Every broker Insurance Age spoke to has embarked upon some kind of training for their people, with part of the impetus coming from increased risk management demands from insurers as cyber claims start to arrive in volume.

“We’ve been through a hardening market, where insurers didn’t just increase prices, but they increased the level of risk management and preventative measures required to provide cover,” Andrew Marvin, client service director at Gallagher, reveals.

Marvin explains that some insurers are insisting on SMEs seeking cyber cover, having Multi-factor authentication in place, and to have conducted employee training and a data backup for disaster recovery, before even considering taking on the risk.

“I don’t think these demands are unreasonable,” Marvin says, adding that it does however put more onus on the broker’s knowledge to be able guide the client through the requirements for cyber protection. We have done a significant amount of training with our people on what the cyber risk looks like, and why it is important to not just focus on big business, and what the risks to SMEs are.”

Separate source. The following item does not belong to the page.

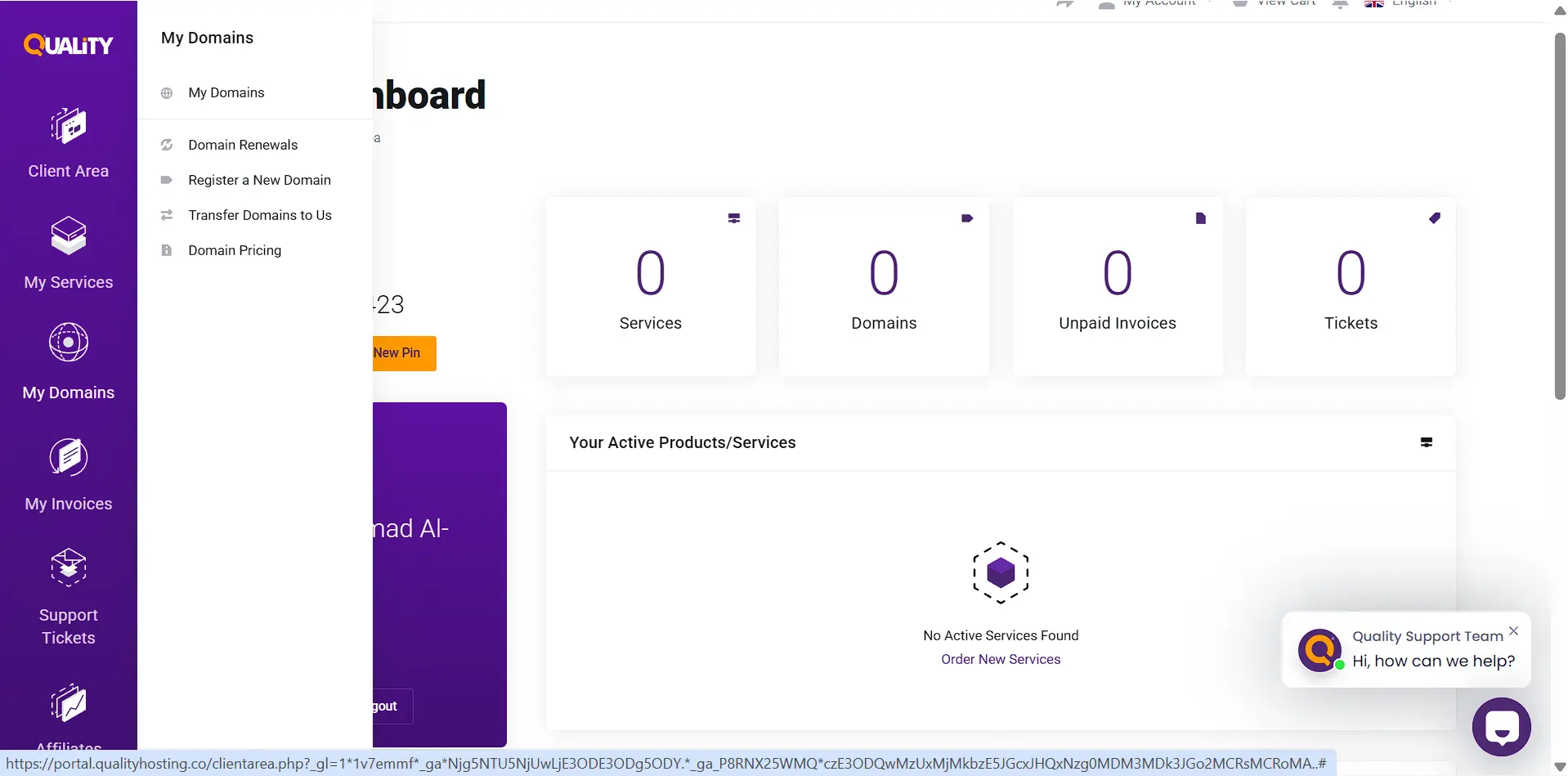The image size is (1568, 776).
Task: Open Domain Pricing menu entry
Action: click(235, 250)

But more than giving themselves the necessary education, brokers are working hard to get the wider message across to clients that this is valuable cover, is widely available and, in comparison to the potential fallout of a cyber attack, is a very affordable policy at a couple of thousand pounds premium for £1m of cover.

“We have a large number of SME clients, and we offer cyber cover to every one of them, if appropriate,” Cheshire says.

“We mention cyber without fail at every renewal, and we are starting to get more and more clients coming to us for a quote on the back of that. The argument I use is that they need it for the cyber crime element as that is the biggest threat for SMEs. 

“So, we send out relevant news stories with case studies warning clients of the risks. The story we use is – the criminals are not out to get you in particular, you’re just the low-hanging fruit.”

The value of cyber insurance to SMEs is clear. The policies and the cover is out there with some excellent monitoring support for SMEs, and brokers are rapidly getting up to speed with the intricacies of the product as they seek out the cyber tipping point that D&O insurance eventually enjoyed.

All the pieces seem to be in place for this market to really take off in the SME space and, as Marvin says, the way to make that take off a reality, is really quite simple.

“The brokers that do well in this space know the risk. They bring it to client’s attention, and provide some simple tools that clients can use to improve their online safety. We all know that training is the silver bullet for most things,” he explains.